You might think the migration wave created two years ago, but the ground truth says otherwise. Our migration breakfast, hosted together with our partners Trundl and Isos Technology, was packed. The room worked because the topic was specific. Migrations are still mid-journey, messier than the project plan said they’d be: active tickets, compliance records, technical debt, vendor dependencies. Teams need coexistence — old and new systems running side-by-side, validating workflows while the plane is being built mid-air.

That is where synchronization becomes useful before, during, and after the migration.

The hype cycle may have moved to AI, but enterprise IT is still in the trenches trying to get core infrastructure in order.

Uber Freight’s ServiceNow-to-JSM migration moved around 130,000 tickets into Jira Service Management with Exalate, kept the service desk running throughout, and validated data integrity before cutover.

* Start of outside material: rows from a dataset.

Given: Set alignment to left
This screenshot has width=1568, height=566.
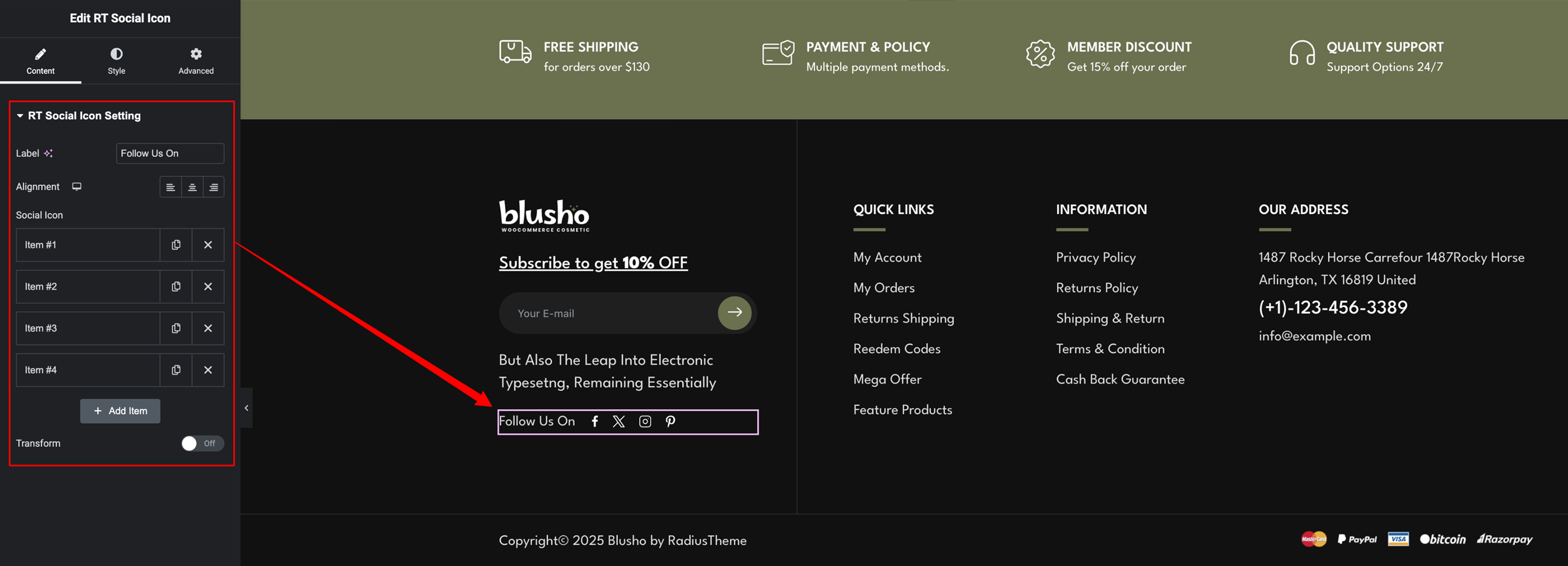Looking at the screenshot, I should tap(171, 187).
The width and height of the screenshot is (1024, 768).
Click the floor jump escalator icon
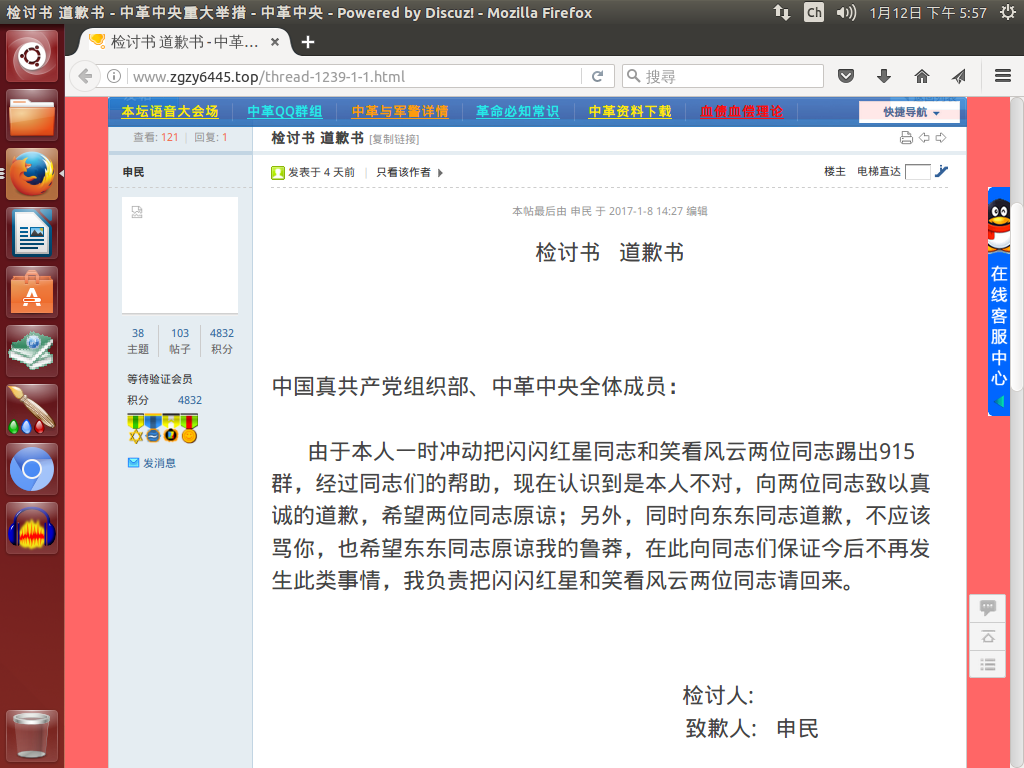[x=941, y=172]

AI Needs the Work Story, Not Just the Work Item

Atlassian is pushing deeper into AI-supported work — agents, service workflows, and connected context across its platform. AI agents were presented less like tools and more like participants in work. That direction increases the importance of synchronization. As AI agents transition into multi-step execution and automated workflows, their output relies entirely on the scope of their visibility. 

A Jira issue without the related ServiceNow incident gives an incomplete operational picture. A ServiceNow change request without the linked Jira implementation work leaves part of the story outside the system. A partner escalation without the vendor-side update limits what the team can trust. And fragmented Jira instances across business units mean AI can only see part of the data landscape — not the patterns that span it.

For enterprise teams, AI raises a practical question: what can the system see, and can teams trust what it sees? The synchronization layer determines whether AI agents see a cohesive sequence of events or a set of isolated data points. The quality of the output is only ever as good as the completeness of the context.

The best sync doesn’t make itself the story. It gives teams one less thing to carry.

“The industry is moving from feature-heavy software toward workflow-first ecosystems. AI can reduce friction, but it only earns trust when people stay in control of the logic, the data, and the boundaries. Enterprises don’t just want more automation. They want to know exactly what moves, what stays local, and who owns the decision.”

— Francis Martens, CEO of Exalate

See You in Amsterdam

Atlassian’s direction is ambitious: AI in the flow of work, agents as teammates, a system of work that gets smarter as teams use it. That direction creates real potential — and real pressure on the underlying enterprise data fabric.

The future of work won’t be powered by AI alone. It will be powered by AI that understands the right context, acts within the right boundaries, and moves across systems without breaking the trust teams rely on.

Team ’26 Europe is next — and home ground for us. 

Bring the messy use case. We’ll keep the details intact.

Questions From the Floor. Answers We Actually Have.

Why does AI make enterprise integration more important?
AI agents rely on connected context. If incidents, change requests, implementation work, and partner updates live in separate data silos, AI can only see part of the operational picture. Cross-system integration ensures your AI tools are working with the full story, not just a fragment.

Why is ServiceNow-to-Jira synchronization a major enterprise use case?
Many enterprises use ServiceNow for ITSM and Jira or Jira Service Management for engineering, support, and delivery work. Synchronization acts as the operational bridge, keeping both sides perfectly aligned in real time without forcing either team to abandon their preferred environment.

What is migration coexistence?
Migration coexistence means old and new systems run in parallel while teams validate workflows, preserve operational continuity, and choose a safer cutover moment.

What does Exalate add to Atlassian’s AI story?
Exalate helps bring reliable data from external systems into Atlassian environments while allowing each side to control what moves, what stays local, and how synchronization logic behaves.